- [Page text]
↓↓↓

Republic v Accused [2017] KEHC 5248 (KLR)
Full Case Text
REPUBLIC OF KENYA
IN THE HIGH COURT OF KENYA AT KISUMU
HCCRC NO. 42 OF 2014
PROSECUTOR.......................................................REPUBLIC
VERSUS
KEVIN ODHIAMBO OTIENO.................................ACCUSED
RULING
The accused is charged with Murder Contrary to Section 203 as read with Section 204 of the Penal Code. The information states that on 9th May 2014 at Kajulu Koker Sub-location, in Kisumu West District, within Kisumu County, he murdered Cornel Auma Ouma,deceased.
The prosecution called three witnesses the key witness being Jane Akinyi Ouma (PW1) who testified that the deceased in this case was her step son while the accused was her husband having married her (inherited) upon the death of her husband, the father of the deceased. She testified that on the material day she witnessed a quarrel between the accused and the deceased allegedly because the deceased did not want the accused who he had always chided as an “inheritor”, to burn charcoal in that place. The quarrel lasted until the deceased went out to graze the cattle but the animosity resumed when the deceased came back in the evening; this despite the pair shaking hands and saying they had forgiven each other. Jane Akinyi Ouma (PW1) testified that she tried to calm the pair but the deceased did not stop hurling insults at the accused and when she later retired to bed she left the accused outside. The deceased continued hurling insults at the accused even when the deceased went to bed and when he could not take it any more PW1 heard him go to the accused's house. Thereafter she heard him go to a neighbour's house for help but soon came back. Thereafter PW1 heard a thud like sound in the deceased's house and when she demanded to know what the accused had done to the deceased he said he had just beaten him. Later the next morning PW1 discovered the deceased had died. She forced the accused to accompany her to Kombewa Police Station where they reported the matter. They were later apprehended but she was soon released and treated as a witness. The accused was however charged with this offence.
The other two witnesses were an Assistant Chief (PW2) and a Police Officer (PW3) both of who did not witness the occurrence. They were both called to the scene after the deceased's body was discovered in his house. They did not take any part in the investigations.

↑↑↑

- [Provided data]

↓↓↓

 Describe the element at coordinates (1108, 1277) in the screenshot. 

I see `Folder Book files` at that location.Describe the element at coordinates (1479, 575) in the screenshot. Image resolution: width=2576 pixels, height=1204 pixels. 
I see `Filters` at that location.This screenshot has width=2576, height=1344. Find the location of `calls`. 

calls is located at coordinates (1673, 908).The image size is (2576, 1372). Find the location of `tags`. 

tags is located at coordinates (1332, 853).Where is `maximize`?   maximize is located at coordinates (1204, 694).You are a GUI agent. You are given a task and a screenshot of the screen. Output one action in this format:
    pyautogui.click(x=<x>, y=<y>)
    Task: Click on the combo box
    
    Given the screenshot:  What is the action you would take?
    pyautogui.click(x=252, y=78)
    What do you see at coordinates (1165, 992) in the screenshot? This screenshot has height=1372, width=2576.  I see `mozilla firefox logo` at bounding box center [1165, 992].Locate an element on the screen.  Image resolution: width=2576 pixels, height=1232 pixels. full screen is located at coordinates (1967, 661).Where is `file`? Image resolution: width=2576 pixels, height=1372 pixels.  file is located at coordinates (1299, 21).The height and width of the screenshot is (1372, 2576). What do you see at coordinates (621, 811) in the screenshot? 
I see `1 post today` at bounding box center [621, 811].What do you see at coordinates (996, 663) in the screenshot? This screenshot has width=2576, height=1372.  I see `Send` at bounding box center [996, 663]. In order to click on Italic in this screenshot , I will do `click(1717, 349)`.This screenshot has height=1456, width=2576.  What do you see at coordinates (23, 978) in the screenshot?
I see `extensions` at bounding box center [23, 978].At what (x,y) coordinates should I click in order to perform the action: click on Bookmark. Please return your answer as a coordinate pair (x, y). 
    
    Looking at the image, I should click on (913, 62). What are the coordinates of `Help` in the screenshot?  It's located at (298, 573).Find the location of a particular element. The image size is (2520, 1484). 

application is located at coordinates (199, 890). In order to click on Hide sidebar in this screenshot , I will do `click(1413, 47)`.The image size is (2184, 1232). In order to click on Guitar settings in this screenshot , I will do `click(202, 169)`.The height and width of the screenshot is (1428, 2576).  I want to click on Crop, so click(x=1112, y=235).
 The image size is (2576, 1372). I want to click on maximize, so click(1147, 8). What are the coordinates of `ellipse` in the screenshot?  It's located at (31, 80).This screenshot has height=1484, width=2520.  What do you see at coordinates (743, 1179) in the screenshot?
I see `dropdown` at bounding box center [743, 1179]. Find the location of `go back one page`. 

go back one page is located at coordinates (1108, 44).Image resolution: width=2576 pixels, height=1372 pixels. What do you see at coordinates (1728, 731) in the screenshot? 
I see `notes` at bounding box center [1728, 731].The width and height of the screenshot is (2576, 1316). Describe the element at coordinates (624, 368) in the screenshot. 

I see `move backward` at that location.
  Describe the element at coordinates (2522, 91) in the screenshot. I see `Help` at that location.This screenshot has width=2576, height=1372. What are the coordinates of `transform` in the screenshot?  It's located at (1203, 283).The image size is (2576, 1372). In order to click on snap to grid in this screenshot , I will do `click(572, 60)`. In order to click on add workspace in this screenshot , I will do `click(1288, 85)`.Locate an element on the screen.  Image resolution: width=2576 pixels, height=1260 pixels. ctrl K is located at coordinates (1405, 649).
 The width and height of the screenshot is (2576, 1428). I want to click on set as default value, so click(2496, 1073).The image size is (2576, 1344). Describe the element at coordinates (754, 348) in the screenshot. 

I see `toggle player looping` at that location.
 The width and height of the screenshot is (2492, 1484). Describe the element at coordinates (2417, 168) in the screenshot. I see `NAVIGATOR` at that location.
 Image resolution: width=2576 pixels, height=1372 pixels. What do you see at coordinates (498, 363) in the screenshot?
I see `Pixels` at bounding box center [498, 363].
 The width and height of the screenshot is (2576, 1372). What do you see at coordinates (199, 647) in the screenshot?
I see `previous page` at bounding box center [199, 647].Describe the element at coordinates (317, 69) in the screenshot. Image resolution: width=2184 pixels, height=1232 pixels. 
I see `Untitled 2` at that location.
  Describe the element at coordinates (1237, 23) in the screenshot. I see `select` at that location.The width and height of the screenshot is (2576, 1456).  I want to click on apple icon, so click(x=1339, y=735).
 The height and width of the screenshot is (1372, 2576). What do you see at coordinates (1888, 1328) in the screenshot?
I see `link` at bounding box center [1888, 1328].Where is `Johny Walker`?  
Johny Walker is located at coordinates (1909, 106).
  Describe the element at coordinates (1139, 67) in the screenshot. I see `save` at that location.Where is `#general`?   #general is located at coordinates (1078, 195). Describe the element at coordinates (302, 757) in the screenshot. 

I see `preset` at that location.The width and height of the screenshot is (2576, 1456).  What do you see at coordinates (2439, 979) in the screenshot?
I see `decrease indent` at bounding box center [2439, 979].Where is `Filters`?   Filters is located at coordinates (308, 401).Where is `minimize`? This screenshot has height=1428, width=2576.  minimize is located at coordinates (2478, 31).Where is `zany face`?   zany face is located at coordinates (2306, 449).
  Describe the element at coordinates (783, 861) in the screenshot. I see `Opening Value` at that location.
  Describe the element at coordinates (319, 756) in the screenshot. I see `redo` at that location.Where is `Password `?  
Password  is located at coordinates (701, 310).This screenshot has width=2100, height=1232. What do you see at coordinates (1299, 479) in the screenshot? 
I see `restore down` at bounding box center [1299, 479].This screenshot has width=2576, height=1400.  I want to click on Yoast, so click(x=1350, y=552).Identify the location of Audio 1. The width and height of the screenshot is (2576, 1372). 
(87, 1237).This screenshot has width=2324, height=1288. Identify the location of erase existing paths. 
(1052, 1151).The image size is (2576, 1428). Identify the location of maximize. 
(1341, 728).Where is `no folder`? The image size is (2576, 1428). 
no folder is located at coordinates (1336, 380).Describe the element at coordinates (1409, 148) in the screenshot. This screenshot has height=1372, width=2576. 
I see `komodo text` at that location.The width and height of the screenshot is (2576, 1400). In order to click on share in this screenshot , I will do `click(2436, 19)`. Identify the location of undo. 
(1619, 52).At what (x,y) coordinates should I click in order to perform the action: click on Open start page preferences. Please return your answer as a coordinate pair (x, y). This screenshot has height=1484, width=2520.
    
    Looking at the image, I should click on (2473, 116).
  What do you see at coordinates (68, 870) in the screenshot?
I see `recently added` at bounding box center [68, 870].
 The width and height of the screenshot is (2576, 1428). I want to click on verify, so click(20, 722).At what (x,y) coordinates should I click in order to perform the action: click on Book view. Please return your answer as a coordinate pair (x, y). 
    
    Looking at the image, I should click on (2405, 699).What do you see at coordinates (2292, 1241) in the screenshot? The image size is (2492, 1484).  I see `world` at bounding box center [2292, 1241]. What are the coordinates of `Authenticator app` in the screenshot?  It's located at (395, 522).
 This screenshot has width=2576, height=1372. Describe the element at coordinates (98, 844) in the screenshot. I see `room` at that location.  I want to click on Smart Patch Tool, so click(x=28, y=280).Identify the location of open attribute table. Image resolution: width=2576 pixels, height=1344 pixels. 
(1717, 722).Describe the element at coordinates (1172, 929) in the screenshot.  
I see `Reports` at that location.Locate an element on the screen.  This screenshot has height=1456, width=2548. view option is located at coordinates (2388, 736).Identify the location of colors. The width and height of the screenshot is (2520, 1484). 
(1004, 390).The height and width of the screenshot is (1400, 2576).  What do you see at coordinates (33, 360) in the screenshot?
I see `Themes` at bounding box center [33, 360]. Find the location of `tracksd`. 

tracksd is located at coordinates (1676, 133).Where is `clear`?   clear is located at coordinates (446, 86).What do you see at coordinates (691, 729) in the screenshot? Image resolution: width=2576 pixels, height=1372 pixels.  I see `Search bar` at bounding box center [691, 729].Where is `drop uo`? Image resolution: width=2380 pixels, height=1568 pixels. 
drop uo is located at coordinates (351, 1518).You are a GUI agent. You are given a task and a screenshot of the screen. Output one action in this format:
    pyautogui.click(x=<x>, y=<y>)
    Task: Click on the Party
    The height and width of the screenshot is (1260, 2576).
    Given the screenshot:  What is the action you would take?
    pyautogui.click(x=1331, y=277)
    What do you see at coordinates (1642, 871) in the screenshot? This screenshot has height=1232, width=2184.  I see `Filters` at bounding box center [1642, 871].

↑↑↑

- [Required work] In the court ruling, at which police station did Jane Akinyi Ouma and the accused report the matter? The rows are separate material with no connection to the court ruling.

- [Output] Kombewa Police Station.